Her voice is both smooth and piercing: “The good ol’ boys have a box to check, they’re trying to put me in/ Passing judgment as I walk through the door, saying I’m articulate.” Simply and beautifully, QueenEarth paints a picture of what it’s like to keep believing in yourself amidst weird evaluations and the pressure to appear presentable. Whether striving for the office or the stage, it can get hard to believe “the check’s in the mail.” But then, one magical day, it may actually show up. Keep pushing.

William Bell

2020 NEA Heritage Fellow William Bell’s debut song, 1961’s “You Don’t Miss Your Water,” is the sound of soul soaked in a slow country lament. It was the first among many classics he’s penned, including a few on his Grammy Award-winning album This is Where I Live. His best tracks have always radiated guilt and loneliness, feelings central to a certain style of country writing. The first song, “The Three of Me,” thrives in that downcast mood, Bell’s deepest regrets on open display. “There was the man I was, the man I am, and the man I want to be/… It took losing your love to make me see/ Oh, there ain’t no room for the three of me.” If The Man In Black was still around, he couldn’t have sung it any better—though he would’ve tried.

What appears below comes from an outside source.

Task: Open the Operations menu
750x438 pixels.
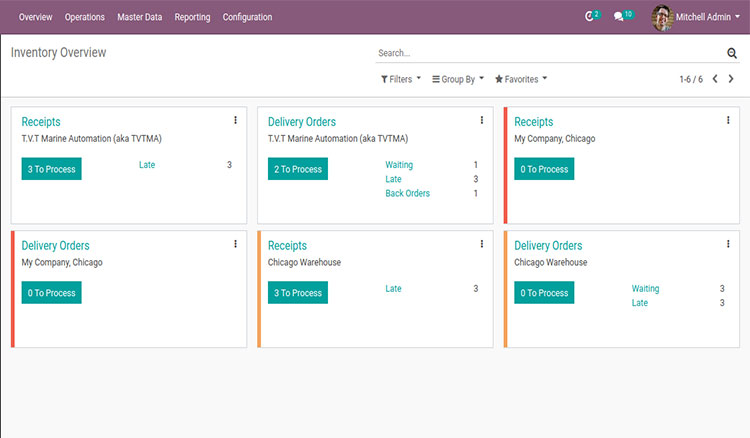Action: (x=84, y=17)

Weary wisdom abounds on This Is Where I Live. Where Kenny Rodgers thought you could, “know when to hold ‘em, know when to fold ‘em,” William says: “You may take a couple of rounds, but the house always wins.” Bell’s warm voice and musical choices, which feel lived-in and surprising in the right measure, keep the pace smooth, offsetting any dreariness. His reading of “All Your Stories” almost makes you forget how cold the Jesse Winchester song is, while the chord changes of “Mississippi-Arkansas Bridge” and the vintage 1970s sitar-guitar of “Walking On A Tightrope” carry serious mojo. At 77 years old, Bell dropped a low-key stunner.

Brooks Long is a singer-songwriter, DJ, and music aficionado from Baltimore, Maryland. He is the host of the radio show “6 Degrees of Soul,” which runs 9 PM-12 AM EST every Saturday on 89.7 WTMD. His most recent album, The Songster Part 2, was released in 2015, and continues to be updated with new tracks. Long is also a recurring guest on the rock ‘n’ roll podcast Let It Roll.